-- WORK ORDER --
Please take the records that follow and repeat exactly the lines starting with the line with "You are a GUI" and going on through the line with "Más información sobre las cookies (501, 1277)".

-- AVAILABLE DATA --
####

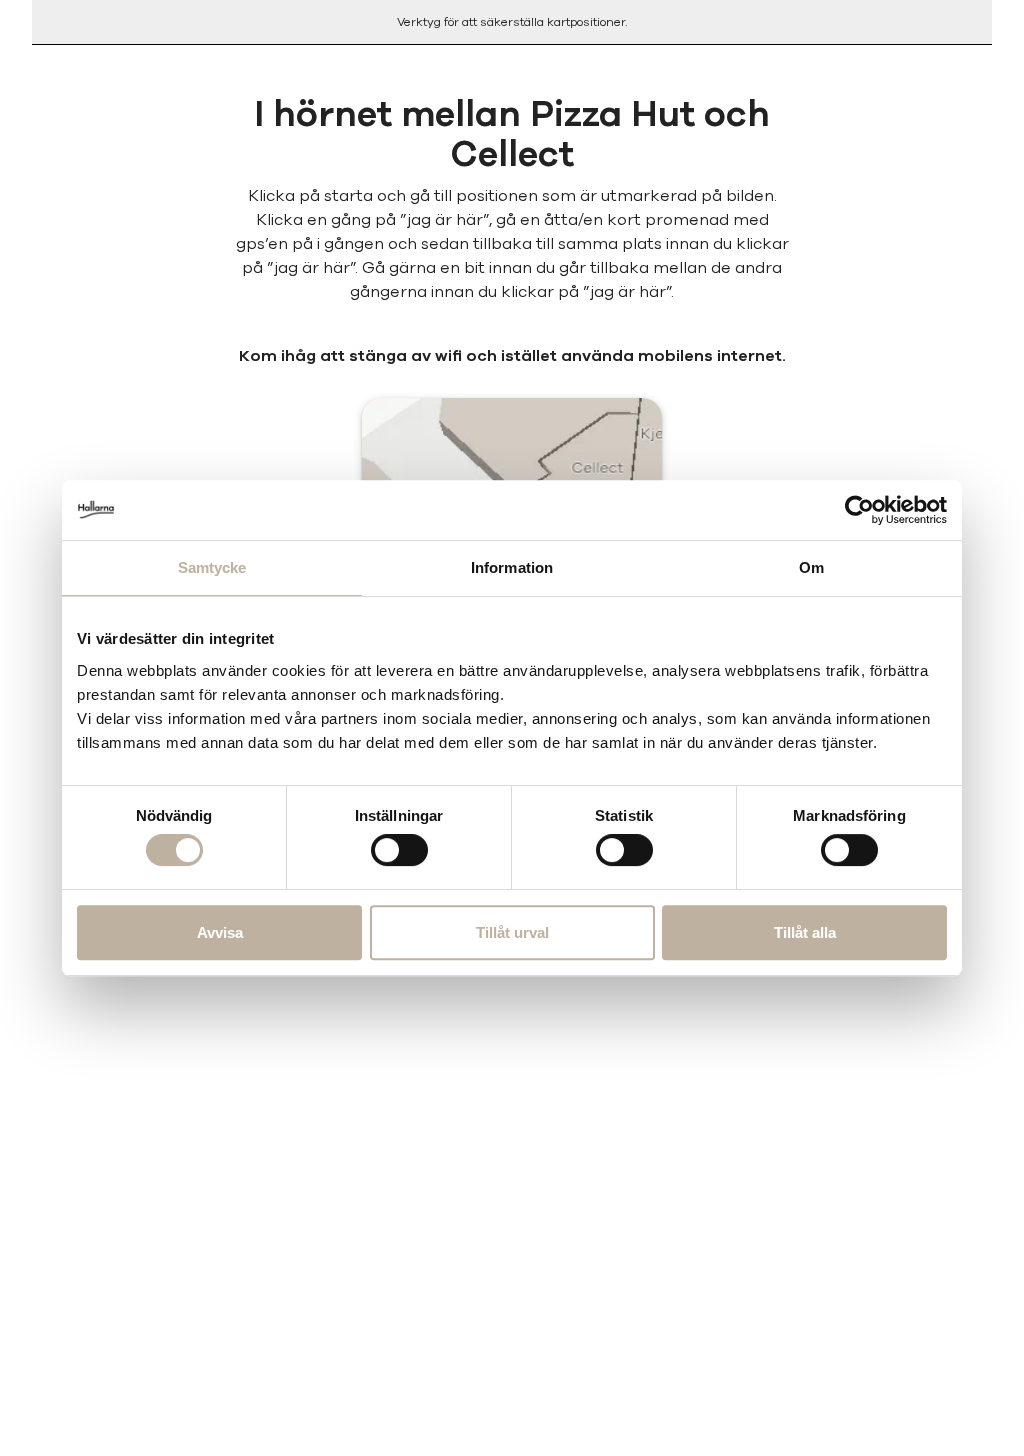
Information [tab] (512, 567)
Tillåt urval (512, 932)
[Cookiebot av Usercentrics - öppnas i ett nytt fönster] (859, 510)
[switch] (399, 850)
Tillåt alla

####

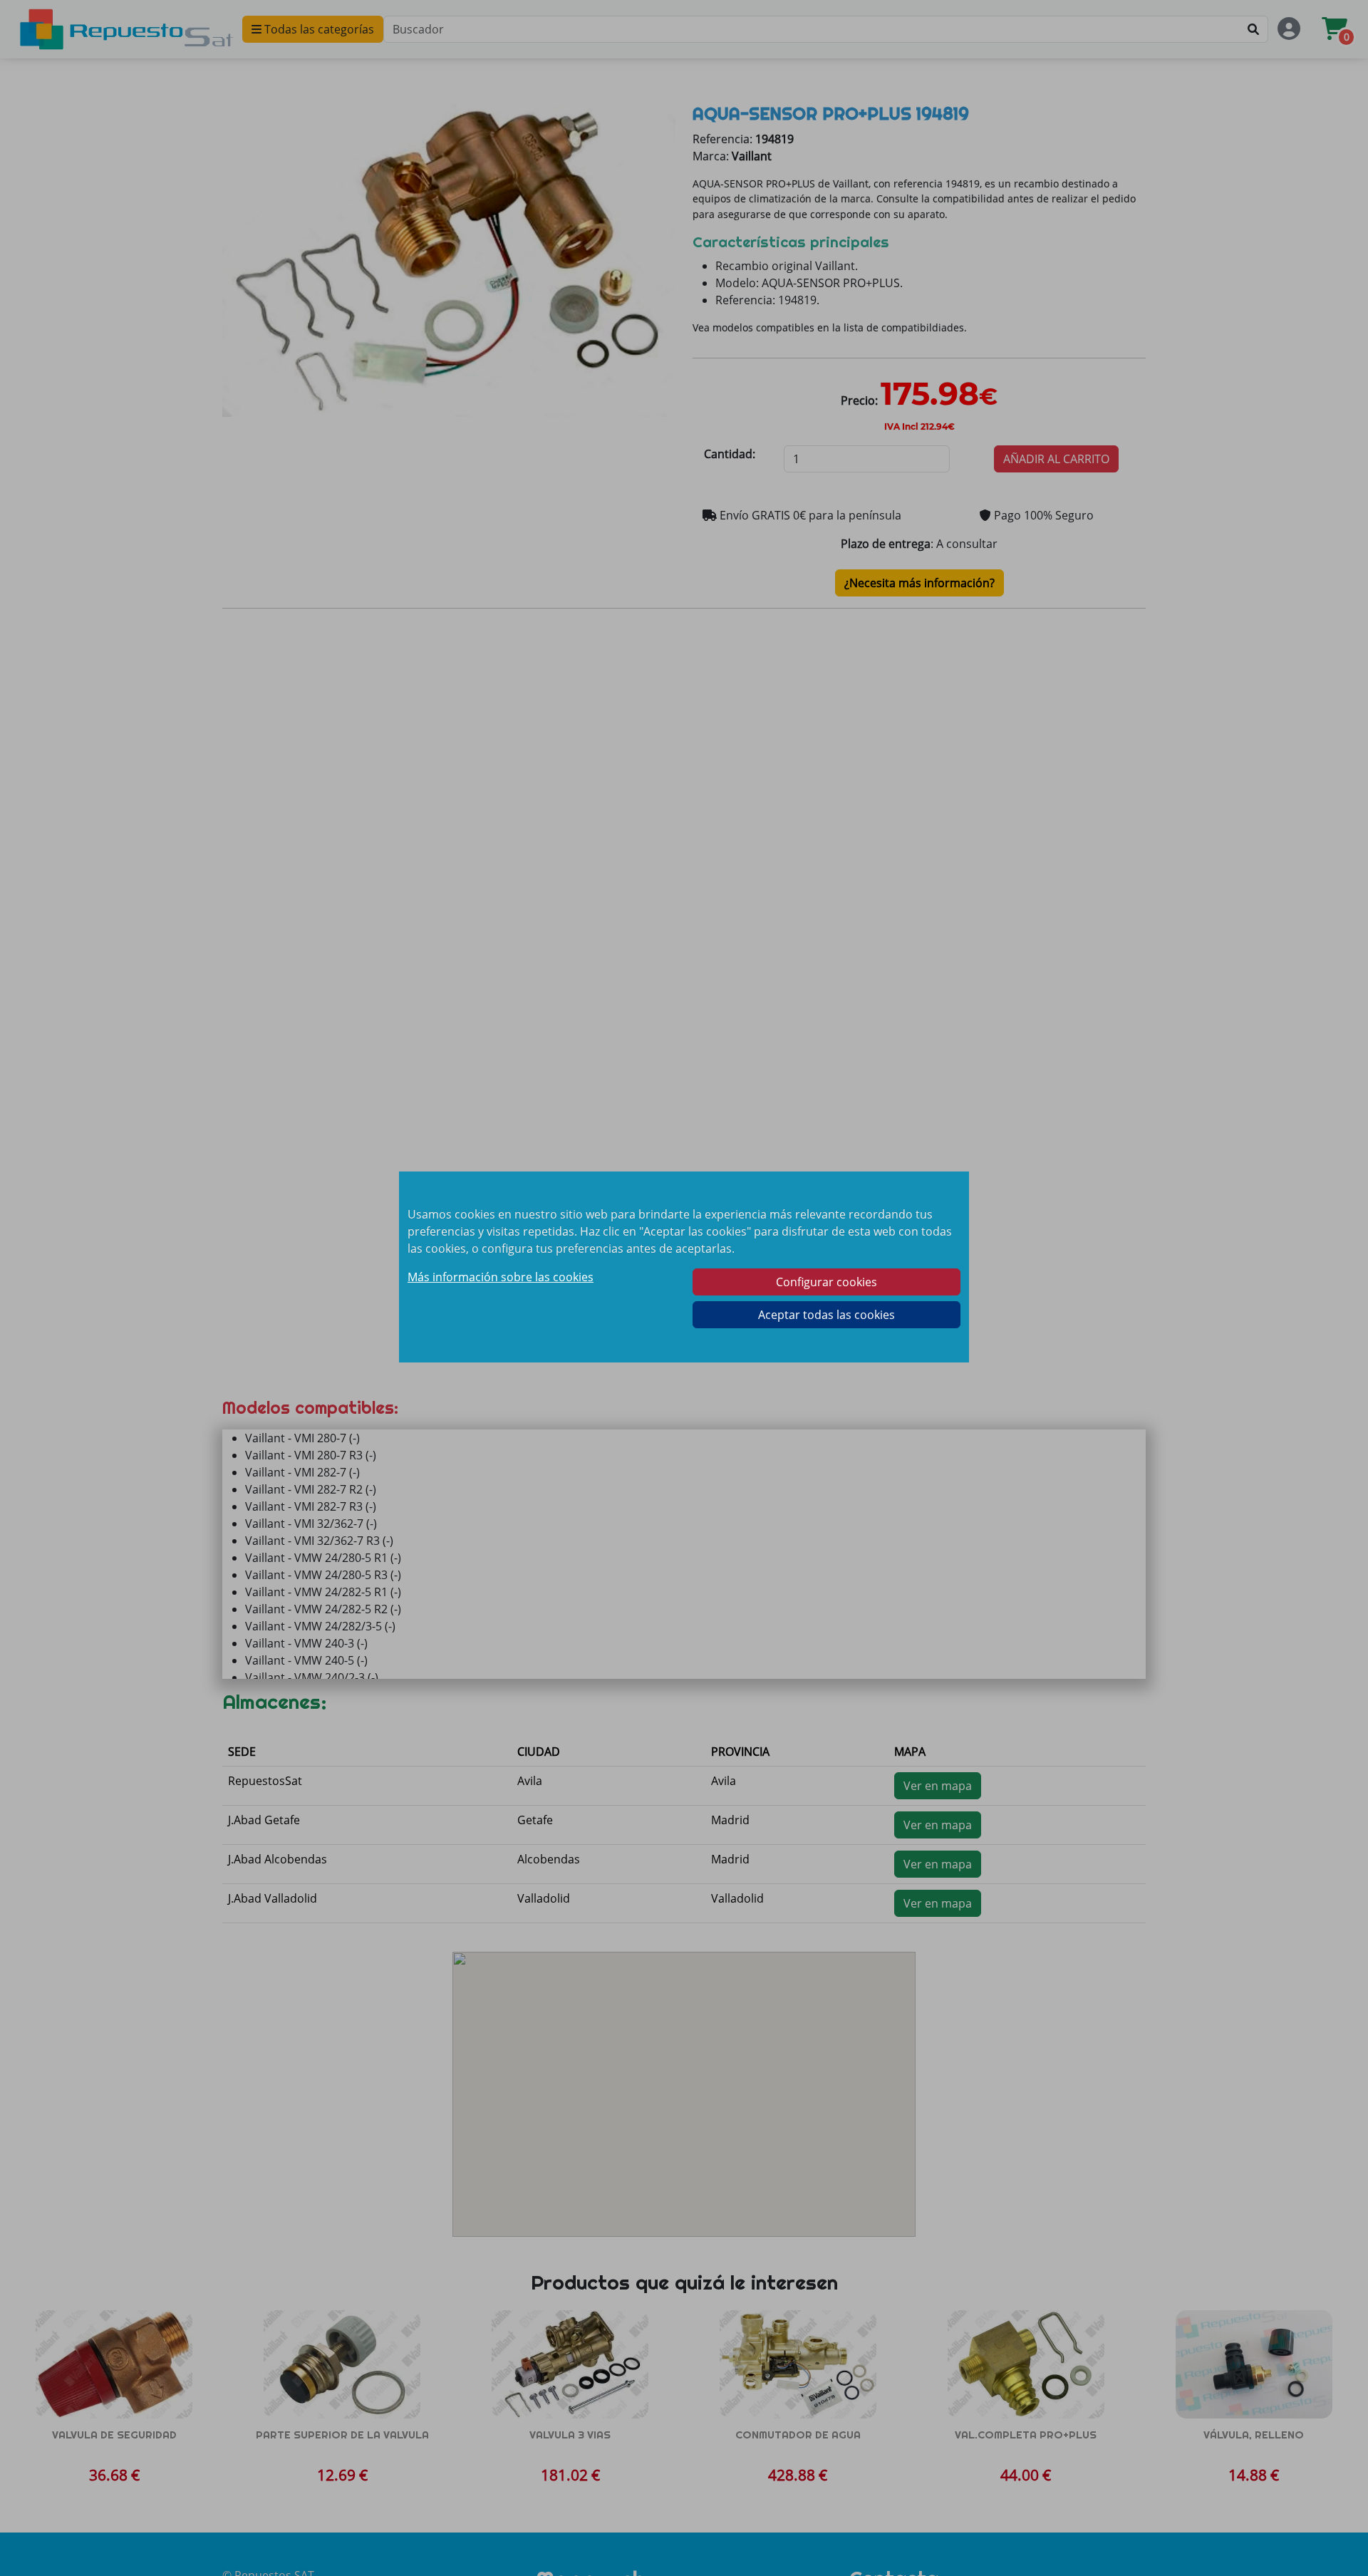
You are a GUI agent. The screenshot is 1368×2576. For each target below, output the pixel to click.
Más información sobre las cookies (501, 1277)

####

-- EXERCISE OUTPUT --
You are a GUI agent. The screenshot is 1368×2576. For each target below, output the pixel to click.
Más información sobre las cookies (501, 1277)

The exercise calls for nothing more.